Pixel coordinate grounding data:
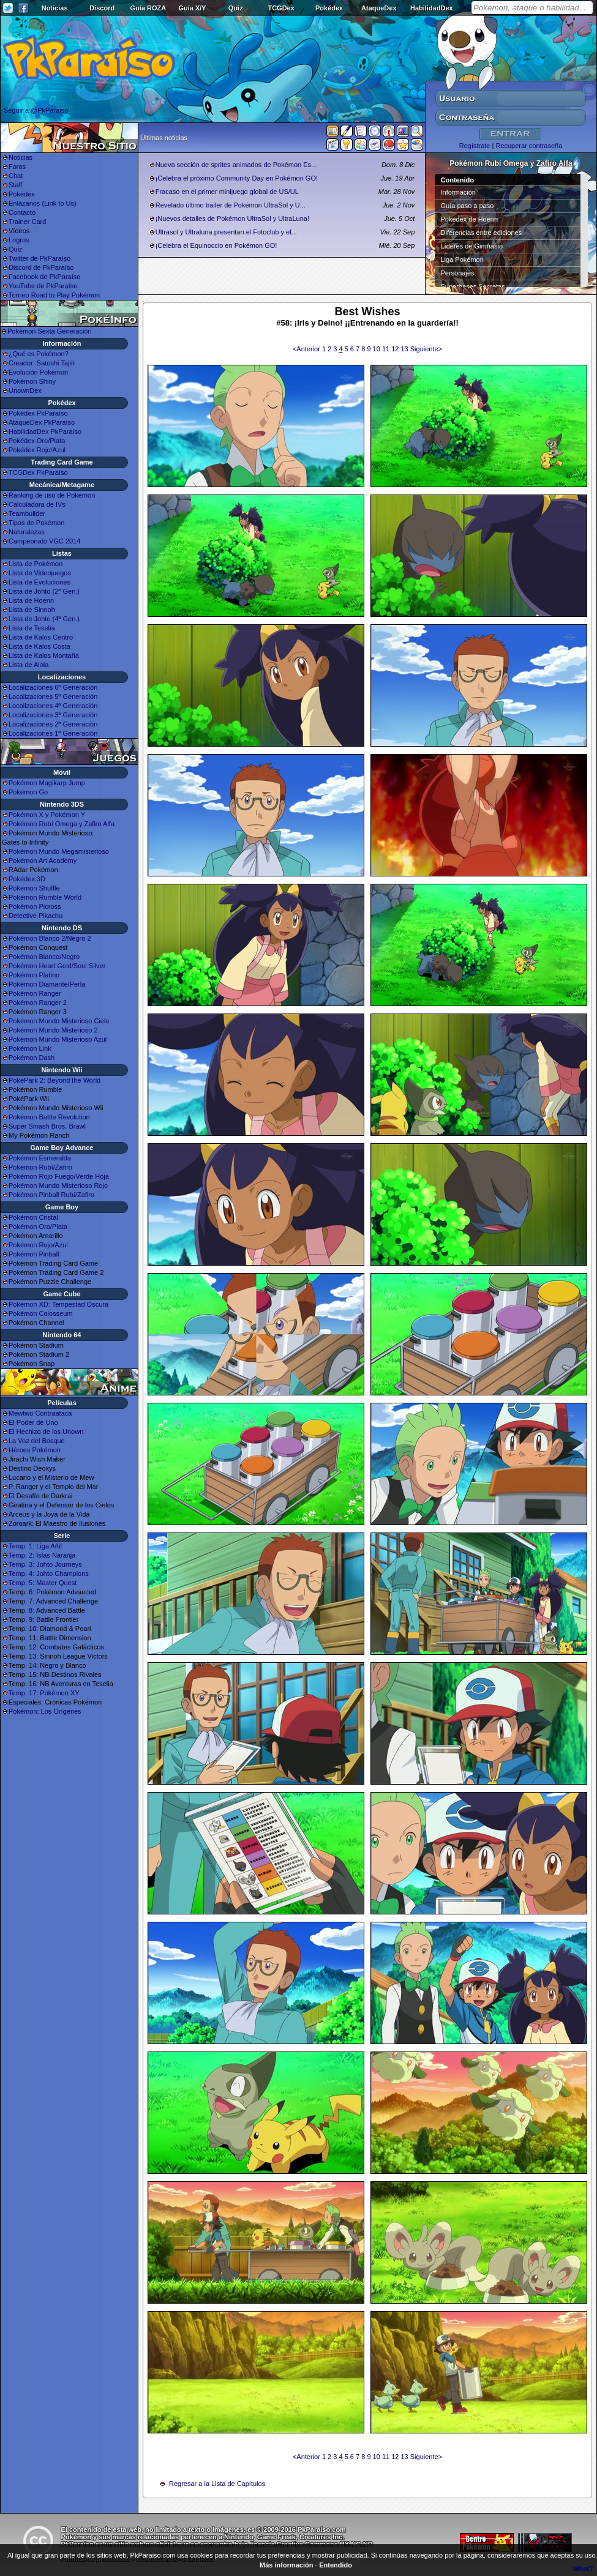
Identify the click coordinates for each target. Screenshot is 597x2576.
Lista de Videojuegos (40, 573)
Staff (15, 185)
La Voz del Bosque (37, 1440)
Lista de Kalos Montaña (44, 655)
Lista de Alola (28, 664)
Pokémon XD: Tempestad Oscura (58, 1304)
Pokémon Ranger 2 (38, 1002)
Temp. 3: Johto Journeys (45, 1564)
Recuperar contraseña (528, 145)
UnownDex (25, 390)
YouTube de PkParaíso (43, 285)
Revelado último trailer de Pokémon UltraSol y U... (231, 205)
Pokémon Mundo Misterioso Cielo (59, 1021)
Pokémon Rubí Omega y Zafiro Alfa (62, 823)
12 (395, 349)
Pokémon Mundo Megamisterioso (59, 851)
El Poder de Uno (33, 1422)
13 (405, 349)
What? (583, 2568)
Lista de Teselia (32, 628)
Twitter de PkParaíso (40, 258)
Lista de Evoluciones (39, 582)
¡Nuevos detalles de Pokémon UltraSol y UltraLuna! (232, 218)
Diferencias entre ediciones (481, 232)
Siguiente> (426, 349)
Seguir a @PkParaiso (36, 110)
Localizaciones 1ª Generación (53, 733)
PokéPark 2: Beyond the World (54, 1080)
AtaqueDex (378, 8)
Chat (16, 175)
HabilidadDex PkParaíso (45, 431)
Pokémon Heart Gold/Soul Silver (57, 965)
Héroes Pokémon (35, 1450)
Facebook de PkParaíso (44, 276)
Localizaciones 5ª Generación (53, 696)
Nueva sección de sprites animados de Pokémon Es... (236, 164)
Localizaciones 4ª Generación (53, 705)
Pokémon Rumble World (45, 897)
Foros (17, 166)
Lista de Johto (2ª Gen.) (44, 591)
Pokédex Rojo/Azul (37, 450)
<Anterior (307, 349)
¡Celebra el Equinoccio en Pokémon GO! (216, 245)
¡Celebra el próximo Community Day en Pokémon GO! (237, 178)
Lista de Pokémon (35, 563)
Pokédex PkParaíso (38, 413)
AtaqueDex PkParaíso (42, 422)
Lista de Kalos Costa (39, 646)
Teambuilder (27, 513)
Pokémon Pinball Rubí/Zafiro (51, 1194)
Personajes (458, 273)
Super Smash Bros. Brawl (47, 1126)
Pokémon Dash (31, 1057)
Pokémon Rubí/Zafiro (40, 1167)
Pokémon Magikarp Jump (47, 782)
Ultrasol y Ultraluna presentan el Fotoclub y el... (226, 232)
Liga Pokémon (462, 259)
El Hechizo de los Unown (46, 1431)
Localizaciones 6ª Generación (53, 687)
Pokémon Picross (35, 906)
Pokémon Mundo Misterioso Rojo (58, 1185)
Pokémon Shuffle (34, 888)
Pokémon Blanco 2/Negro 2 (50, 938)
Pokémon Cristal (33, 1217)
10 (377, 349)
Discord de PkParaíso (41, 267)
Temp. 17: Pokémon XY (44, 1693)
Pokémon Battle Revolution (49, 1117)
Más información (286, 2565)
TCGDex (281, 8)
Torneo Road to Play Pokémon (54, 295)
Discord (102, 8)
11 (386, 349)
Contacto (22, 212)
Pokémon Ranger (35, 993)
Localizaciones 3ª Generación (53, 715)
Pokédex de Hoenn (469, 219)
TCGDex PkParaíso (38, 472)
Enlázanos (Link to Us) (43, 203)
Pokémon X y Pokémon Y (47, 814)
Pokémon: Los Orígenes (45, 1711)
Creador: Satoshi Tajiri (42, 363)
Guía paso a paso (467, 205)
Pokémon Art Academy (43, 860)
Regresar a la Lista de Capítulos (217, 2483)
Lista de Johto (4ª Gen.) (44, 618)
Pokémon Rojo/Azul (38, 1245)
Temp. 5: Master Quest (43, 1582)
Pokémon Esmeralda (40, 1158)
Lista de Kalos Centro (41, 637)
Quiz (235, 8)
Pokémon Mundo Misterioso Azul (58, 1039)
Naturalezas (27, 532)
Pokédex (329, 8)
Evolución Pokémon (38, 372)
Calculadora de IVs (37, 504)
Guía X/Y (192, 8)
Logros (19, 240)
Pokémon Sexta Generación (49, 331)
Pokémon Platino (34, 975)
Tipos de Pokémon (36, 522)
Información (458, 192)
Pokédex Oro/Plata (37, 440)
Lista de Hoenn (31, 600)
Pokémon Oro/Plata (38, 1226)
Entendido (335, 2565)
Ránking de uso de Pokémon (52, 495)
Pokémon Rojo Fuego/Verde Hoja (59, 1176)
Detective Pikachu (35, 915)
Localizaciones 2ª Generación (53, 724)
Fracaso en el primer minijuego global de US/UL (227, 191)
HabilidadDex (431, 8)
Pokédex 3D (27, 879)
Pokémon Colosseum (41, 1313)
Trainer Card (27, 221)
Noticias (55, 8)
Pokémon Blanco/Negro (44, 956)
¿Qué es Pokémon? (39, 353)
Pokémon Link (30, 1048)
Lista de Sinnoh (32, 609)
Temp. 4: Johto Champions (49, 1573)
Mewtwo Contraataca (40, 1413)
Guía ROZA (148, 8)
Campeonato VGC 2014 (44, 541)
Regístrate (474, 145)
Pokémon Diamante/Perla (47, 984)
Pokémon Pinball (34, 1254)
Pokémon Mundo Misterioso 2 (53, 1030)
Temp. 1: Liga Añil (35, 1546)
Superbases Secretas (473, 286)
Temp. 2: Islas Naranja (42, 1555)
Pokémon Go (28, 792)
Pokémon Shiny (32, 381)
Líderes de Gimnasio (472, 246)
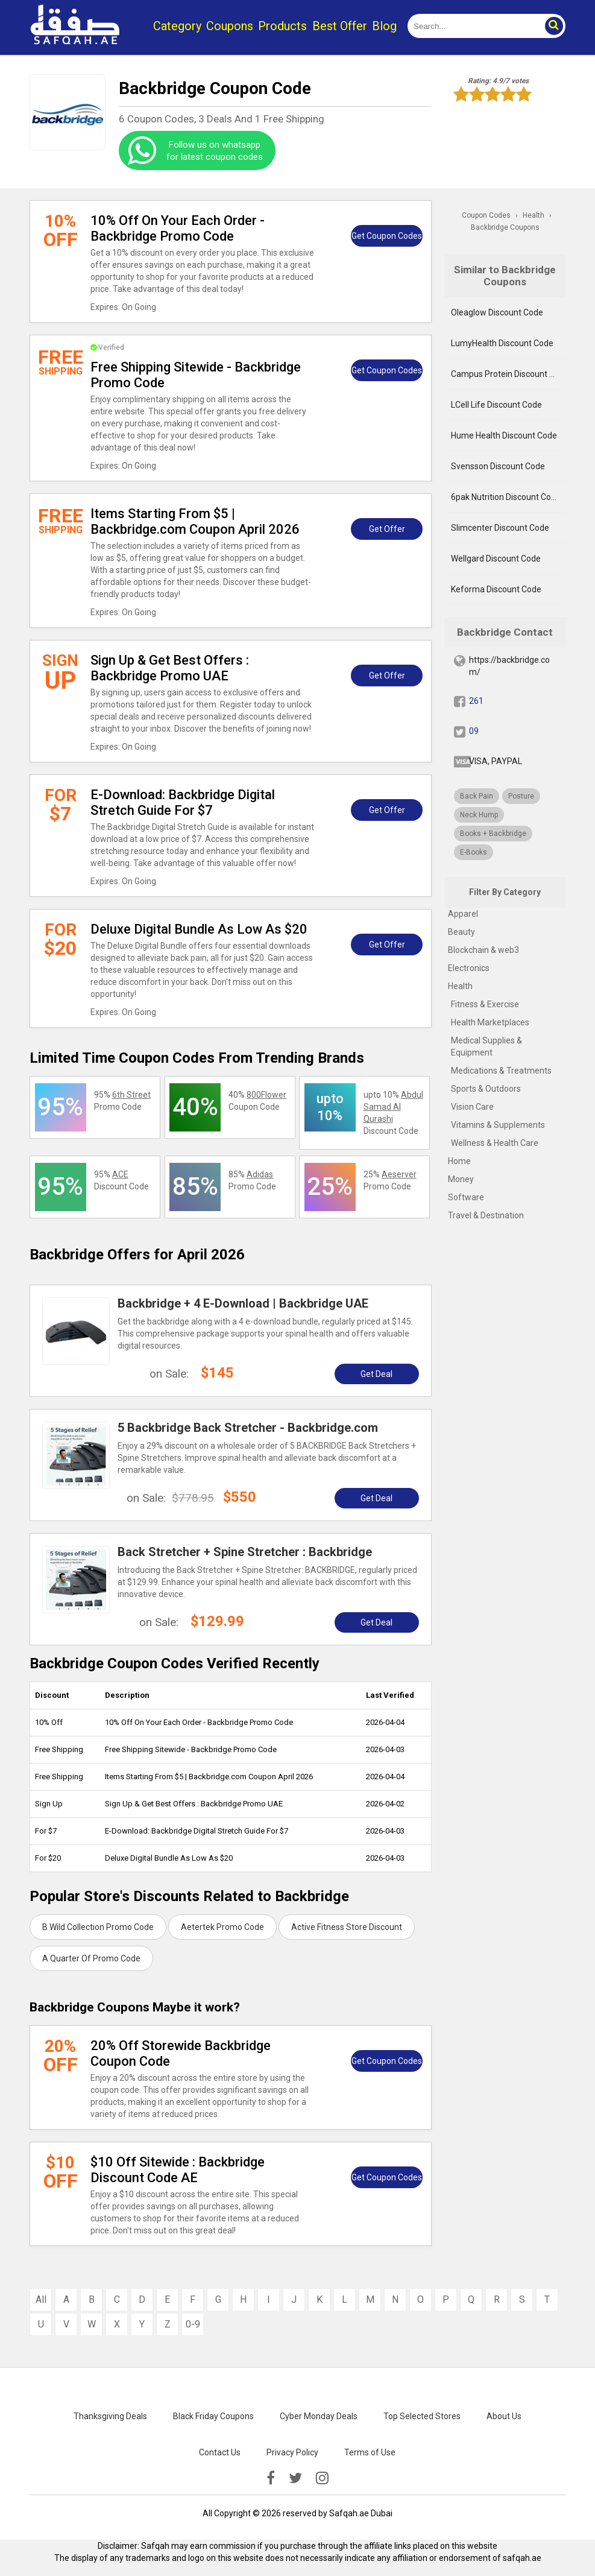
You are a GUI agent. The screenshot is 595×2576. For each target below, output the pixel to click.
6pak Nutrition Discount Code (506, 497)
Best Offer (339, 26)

→ Exercise directions
Repeat every entry above word for word, and include no pictures.

→ Completed exercise
Identify the click coordinates for each target. Screenshot is 597x2576.
Lista de Videojuegos (40, 573)
Staff (15, 185)
La Voz del Bosque (37, 1440)
Lista de Kalos Montaña (44, 655)
Lista de Alola (28, 664)
Pokémon XD: Tempestad Oscura (58, 1304)
Pokémon Ranger 2 (38, 1002)
Temp. 3: Johto Journeys (45, 1564)
Recuperar contraseña (528, 145)
UnownDex (25, 390)
YouTube de PkParaíso (43, 285)
Revelado último trailer de Pokémon UltraSol y U... (231, 205)
Pokémon Mundo Misterioso Cielo (59, 1021)
Pokémon Rubí Omega y Zafiro Alfa (62, 823)
12 (395, 349)
Pokémon Mundo Megamisterioso (59, 851)
El Poder de Uno (33, 1422)
13 (405, 349)
What? (583, 2568)
Lista de Teselia (32, 628)
Twitter de PkParaíso (40, 258)
Lista de Evoluciones (39, 582)
¡Nuevos detalles de Pokémon UltraSol y UltraLuna! (232, 218)
Diferencias entre ediciones (481, 232)
Siguiente> (426, 349)
Seguir a @PkParaiso (36, 110)
Localizaciones 1ª Generación (53, 733)
PokéPark 2: Beyond the World (54, 1080)
AtaqueDex (378, 8)
Chat (16, 175)
HabilidadDex PkParaíso (45, 431)
Pokémon Heart Gold/Soul Silver (57, 965)
Héroes Pokémon (35, 1450)
Facebook de PkParaíso (44, 276)
Localizaciones 5ª Generación (53, 696)
Nueva sección de sprites animados de Pokémon Es... (236, 164)
Localizaciones 4ª Generación (53, 705)
Pokémon Rumble World (45, 897)
Foros (17, 166)
Lista de Johto (2ª Gen.) (44, 591)
Pokédex Rojo/Azul (37, 450)
<Anterior (307, 349)
¡Celebra el Equinoccio en Pokémon GO! (216, 245)
¡Celebra el próximo Community Day en Pokémon GO! (237, 178)
Lista de Pokémon (35, 563)
Pokédex PkParaíso (38, 413)
AtaqueDex PkParaíso (42, 422)
Lista de Kalos Costa (39, 646)
Teambuilder (27, 513)
Pokémon Pinball Rubí/Zafiro (51, 1194)
Personajes (458, 273)
Super Smash Bros. Brawl (47, 1126)
Pokémon Dash (31, 1057)
Pokémon Rubí/Zafiro (40, 1167)
Pokémon Magikarp Jump (47, 782)
Ultrasol y Ultraluna presentan el Fotoclub y el... (226, 232)
Liga Pokémon (462, 259)
El Hechizo de los Unown (46, 1431)
Localizaciones 6ª Generación (53, 687)
Pokémon Picross (35, 906)
Pokémon Mundo Misterioso Rojo (58, 1185)
Pokémon Shuffle (34, 888)
Pokémon Blanco 2/Negro 2 (50, 938)
Pokémon Cristal (33, 1217)
10 (377, 349)
Discord de PkParaíso (41, 267)
Temp. 17: Pokémon XY (44, 1693)
Pokémon Battle Revolution (49, 1117)
Más información (286, 2565)
TCGDex (281, 8)
Torneo Road to Play Pokémon (54, 295)
Discord (102, 8)
11 (386, 349)
Contacto (22, 212)
Pokémon Ranger (35, 993)
Localizaciones 3ª Generación (53, 715)
Pokédex de Hoenn (469, 219)
TCGDex PkParaíso (38, 472)
Enlázanos (Link to Us) (43, 203)
Pokémon X y Pokémon Y (47, 814)
Pokémon: Los Orígenes (45, 1711)
Creador: Satoshi Tajiri (42, 363)
Guía paso a paso (467, 205)
Pokémon Art Academy (43, 860)
Regresar a la Lista de Capítulos (217, 2483)
Lista de Johto (4ª Gen.) (44, 618)
Pokémon Rojo/Azul (38, 1245)
Temp. 5: Master Quest (43, 1582)
Pokémon Esmeralda (40, 1158)
Lista de Kalos Centro (41, 637)
Quiz (235, 8)
Pokémon Mundo Misterioso Azul (58, 1039)
Naturalezas (27, 532)
Pokédex (329, 8)
Evolución Pokémon (38, 372)
Calculadora de IVs (37, 504)
Guía X/Y (192, 8)
Logros (19, 240)
Pokémon Sexta Generación (49, 331)
Pokémon Platino (34, 975)
Tipos de Pokémon (36, 522)
Información (458, 192)
Pokédex Oro/Plata (37, 440)
Lista de Hoenn (31, 600)
Pokémon Oro/Plata (38, 1226)
Entendido (335, 2565)
Ránking de uso de Pokémon (52, 495)
Pokémon Rojo Fuego/Verde Hoja (59, 1176)
Detective Pikachu (35, 915)
Localizaciones 2ª Generación (53, 724)
Fracaso en el primer minijuego global de US/UL (227, 191)
HabilidadDex (431, 8)
Pokédex 3D (27, 879)
Pokémon Colosseum (41, 1313)
Trainer Card (27, 221)
Noticias (55, 8)
Pokémon Blanco/Negro (44, 956)
¿Qué es Pokémon? (39, 353)
Pokémon Link (30, 1048)
Lista de Sinnoh (32, 609)
Temp. 4: Johto Champions (49, 1573)
Mewtwo Contraataca (40, 1413)
Guía ROZA (148, 8)
Campeonato VGC 2014 (44, 541)
Regístrate (474, 145)
Pokémon Diamante/Perla (47, 984)
Pokémon Pinball (34, 1254)
Pokémon Mundo Misterioso 2 (53, 1030)
Temp. 1: Liga Añil (35, 1546)
Superbases Secretas (473, 286)
Temp. 2: Islas Naranja (42, 1555)
Pokémon Go (28, 792)
Pokémon Shiny (32, 381)
Líderes de Gimnasio (472, 246)
You are a GUI agent. The screenshot is 595×2576. For each target below, output the pixel to click.
6pak Nutrition Discount Code (506, 497)
Best Offer (339, 26)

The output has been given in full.